Shares of Corning Inc tumbled 17 percent to a five-year low on Tuesday after the specialty glass maker lowered its fourth-quarter sales and profit guidance to reflect slumping demand for glass used in flat-screen televisions and computers.
Fourth-quarter profit will be at the low end or below a previous projection of US$0.20 to US$0.28 a share, the company said. Sales are expected to fall below previous guidance of US$1.1 billion to US$1.2 billion.
The world’s largest maker of liquid-crystal-display glass also said it was withdrawing previously disclosed guidance for next year.
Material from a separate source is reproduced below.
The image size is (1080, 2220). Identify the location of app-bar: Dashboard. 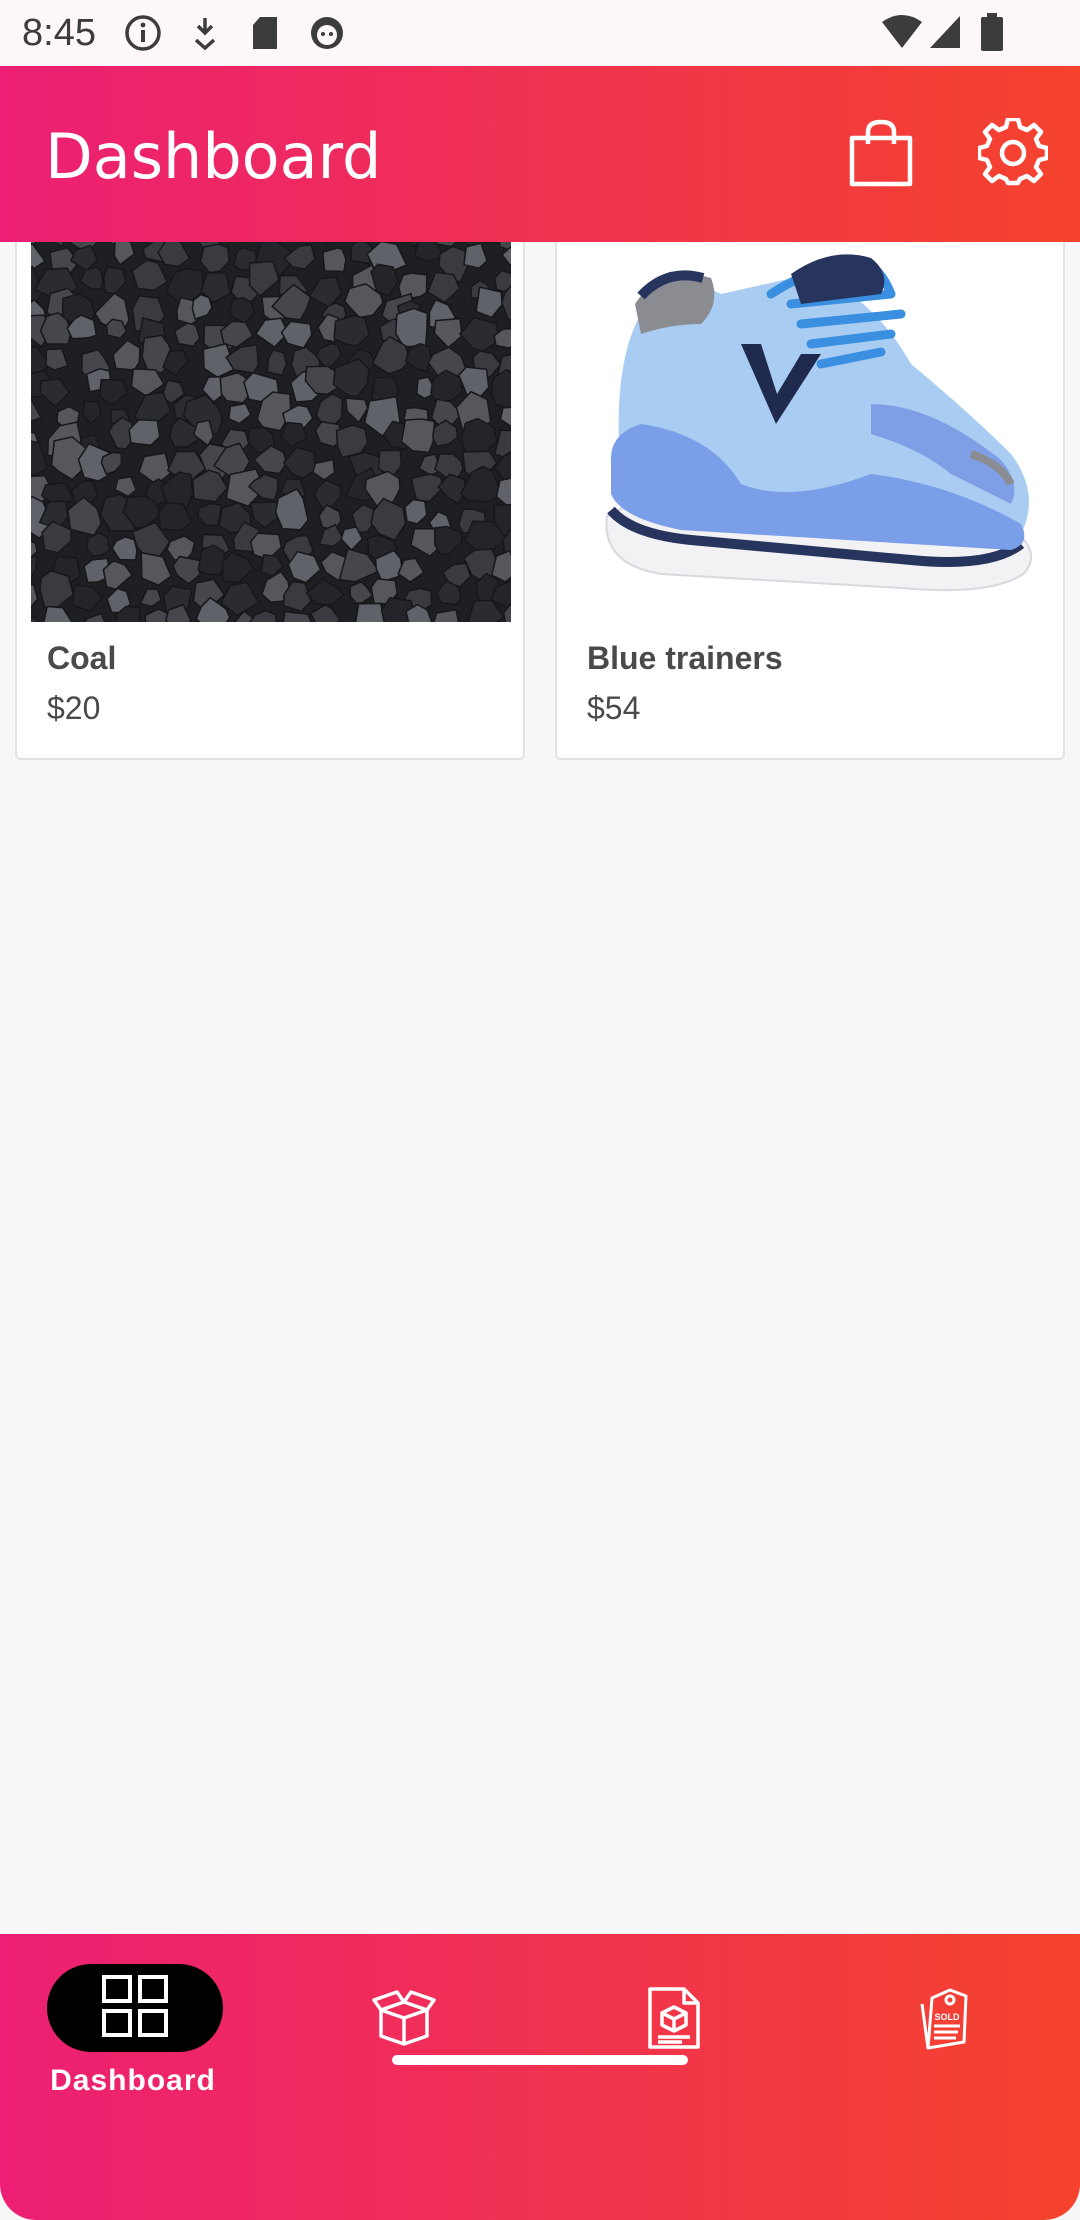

As the global economy worsens, consumers are reining in purchases of LCD-TVs and industry analysts expect the drop in sales will be more severe next year.
DisplaySearch, a Texas-based market research firm, expects to pare back its prediction of 30.2 million LCD-TV shipments in North America this year by just “a million or 2 million units,” analyst Paul Gagnon said. “Most of the impact won’t be felt until next year.
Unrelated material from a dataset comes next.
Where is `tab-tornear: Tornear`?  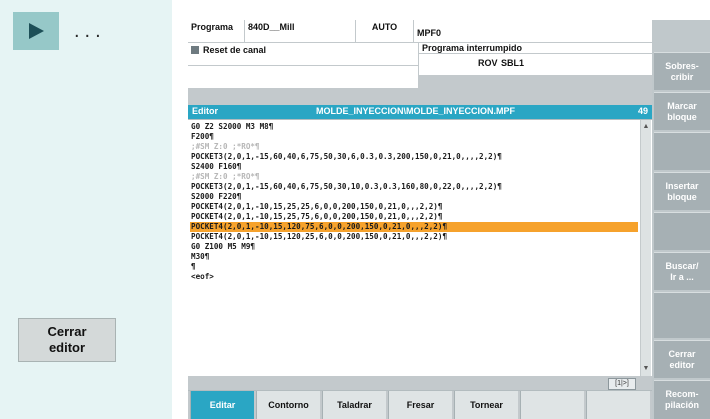
tab-tornear: Tornear is located at coordinates (486, 405).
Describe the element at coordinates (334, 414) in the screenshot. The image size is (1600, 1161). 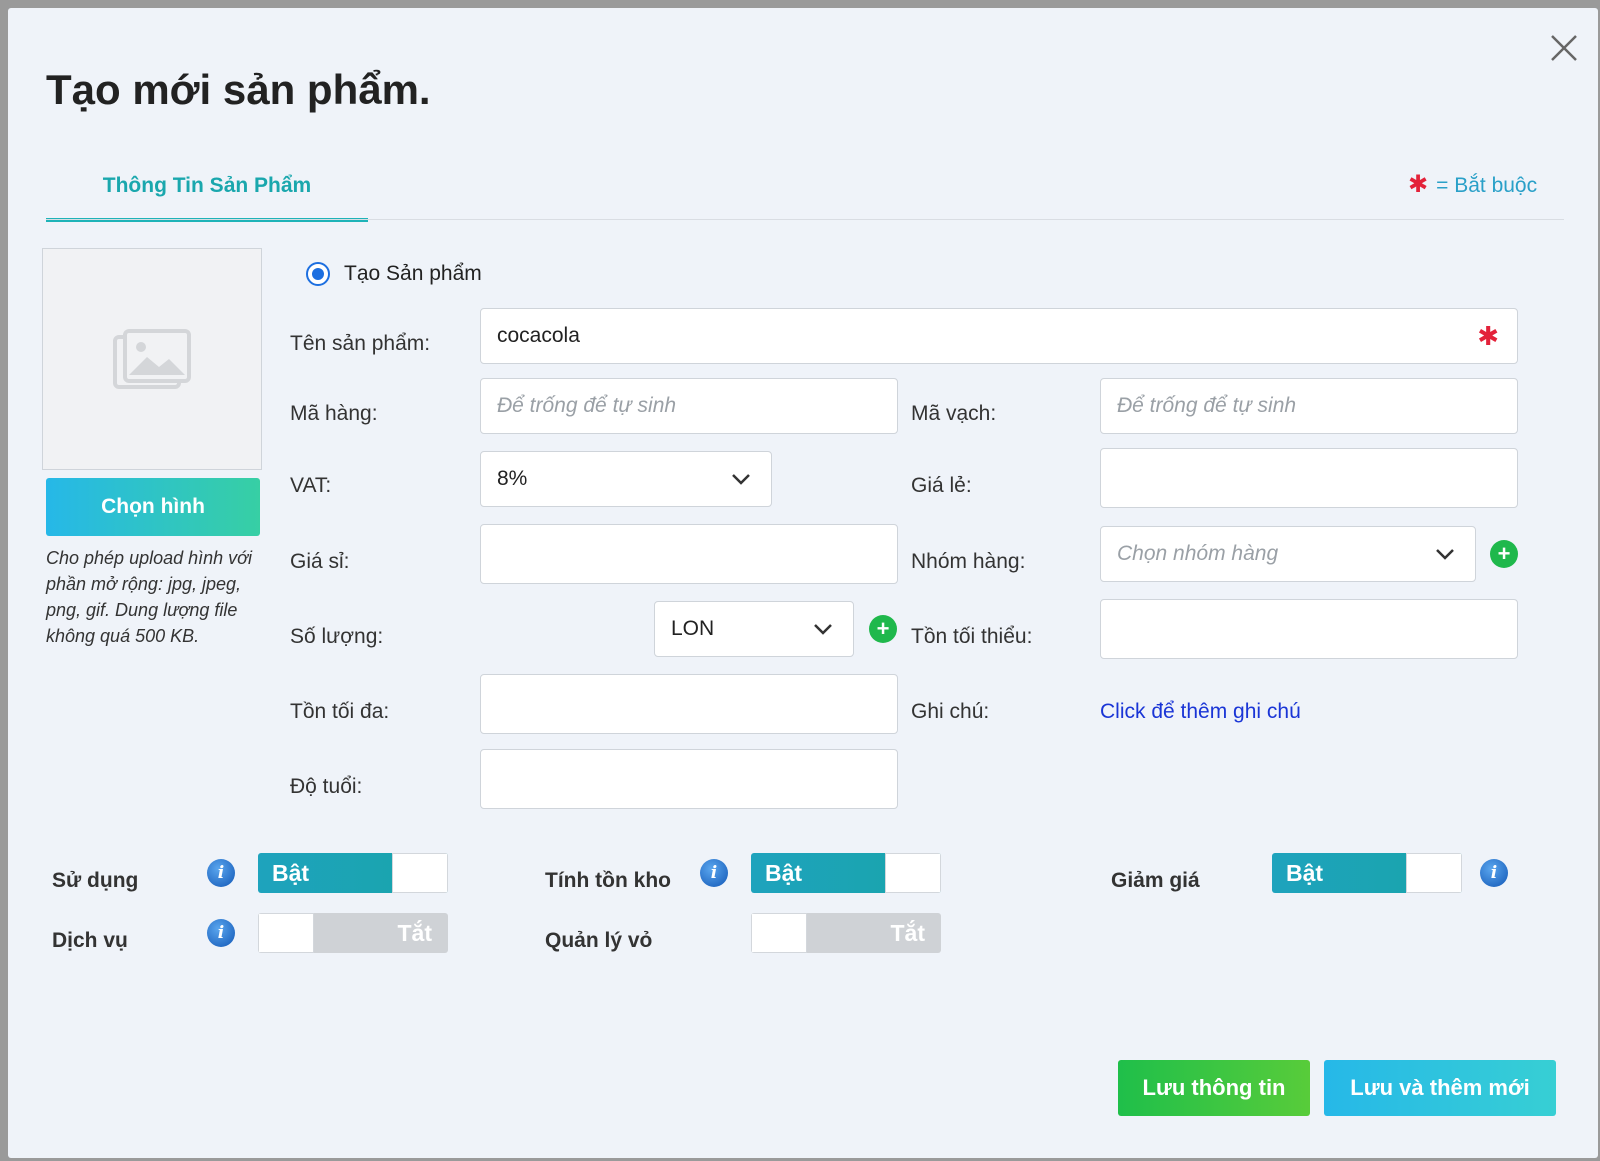
I see `sku-label: Mã hàng:` at that location.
“Currently we’re projecting about 130 million shipments worldwide” next year, up from around 102 million this year, he said. “That might come down, in the best case scenarios, by maybe 10 million units. But it could get worse, especially if the recovery takes a lot longer to materialize.”
Corning’s stock slumped US$1.53 to US$7.48 in afternoon trading on the New York Stock Exchange, its lowest level since August 2003.
When Corning posted third-quarter results on Oct. 29, it warned that slowing demand for LCD glass would sharply curtail sales and income in the fourth quarter. It also said it planned to idle some glassmaking operations and trim jobs in Taiwan and possibly Japan.
“The retail environment and the LCD supply chain are both extremely uncertain,” CFO Jim Flaws said in a statement at a conference in New York on Tuesday. “As a result, since the display business is a significant contributor to our overall results, we are unable to offer revised guidance for the fourth quarter or for 2009 at this time.”